> **TUJUAN TUGAS**
Lanjutkan bacaan di bawah tentang narasi eskatologis kaum radikal, dimulai tepat setelah kalimat terakhirnya.

> **KUTIPAN BACAAN**
Narasi

Menggugat Narasi Eskatologis Kaum Radikal; Dari Mahdiisme ke Kebangkitan Khilafah

Isu eskatologis, yakni pandangan tentang akhir zaman, kiamat, dan kehidupan setelah kematian tampaknya terus bahan debat di kalangan umat Islam. Ada kelompok yang melihat isu eskatologi sebagai sebuah fenomena alamiah belaka. Dalam artian mereka meyakini kematian dan kiamat pasti akan datang suatu saat. Namun, mereka tidak terlalu menganggap penting isu tersebut. Bagi mereka, menjalanu kehidupan dengan optimis dan menebar amal kebaikan adalah cara paling tepat untuk menyongsong akhir zaman dan hidup setelah mati.

Namun, di sisi lain ada pula kelompok yang menjadikan isu eskatologis ini sebagai bahan propaganda untuk menebar teror dan kekerasan. Inilah yang dilakukan oleh kelompok konservatif radikal. Mereka menjadikan isu akhir zaman dan kiamat sebagai pembenaran untuk melakukan tindakan kekerasan terhadap kelompok yang berbeda pandangan. Pandangan eskatologis kaum radikal konservatif ini dapat diidentifikasi dari sejumlah hal.

> **DATA**
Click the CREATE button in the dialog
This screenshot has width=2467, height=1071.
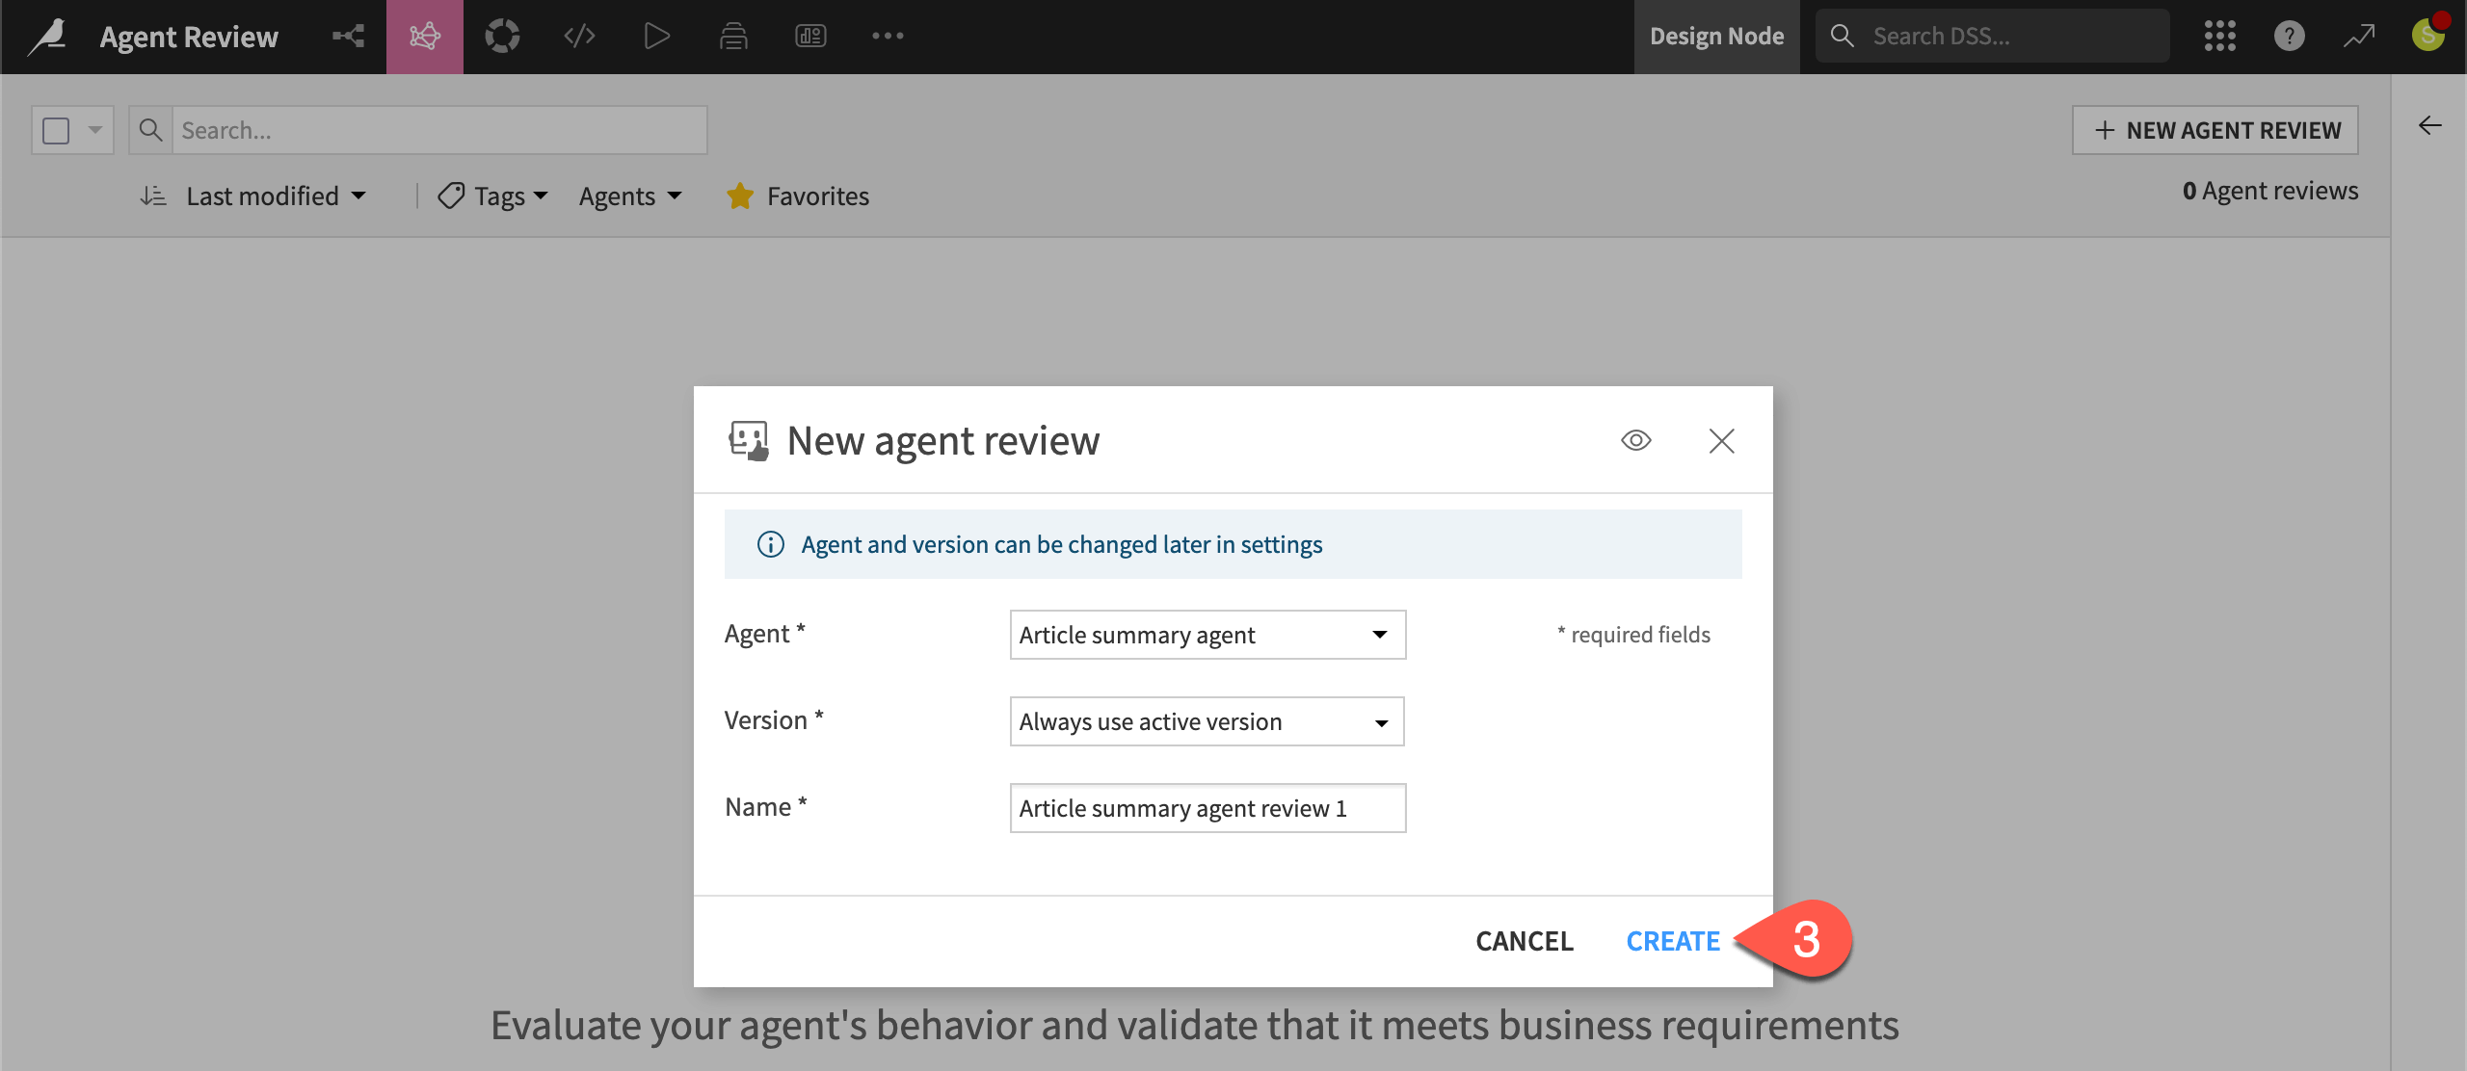[1673, 941]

> **JAWABAN LATIHAN**
Pertama, mereka meyakini bahwa akhir zaman adalah masa-masa paling kelam dalam sejarah umat manusia. Peperangan dimana-mana, bencana alam terjadi sepanjang waktu, moral dan etika terjun bebas, tidak ada lagi pemimpin yang dipercaya dan hukum sudah dilupakan manusia. Kaum radikal mempersepsikan akhir zaman sebagai puncak kekacauan tertinggi sejarah umat manusia.

Kedua, namun di saat yang sama kaum radikal juga meyakini bahwa di akhir zaman, akan muncul penyelamat yang akan membawa umat manusia khususnya Islam ke puncak kejayaan. Sosok penyelamat itulah yang diyakini sebagai mesias atau kerap disebut sebagai imam Mahdi. Imam Mahdi akan memimpin umat Islam meraih kejayaan akhir zaman sebelum kiamat tiba.

Ketiga, kaum radikal meyakini bahwa kejayaan Islam itu akan terwujud manakala umat Islam berhasil menegakkan sistem khilafah, bukan sistem yang lain. Keyakinan inilah yang mendorong kaum radikal gencar mempropagandakan khilafah akhir zaman di kalangan umat Islam.

Keempat, pandangan eskatologis kaum radikal itu umumnya dilandaskan pada hadist-hadist akhir zaman. Memang, ada banyak pernyataan Rasulullah yang membahas tentang akhir zaman. Namun, tidak semua hadist akhir zaman itu shahih. Ada juga sebagian yang dhaif. Tidak jarang, kaum radikal cenderung memaksakan penafsirannya tentang hadist-hadist akhir zaman sesuai dengan kepentingan mereka.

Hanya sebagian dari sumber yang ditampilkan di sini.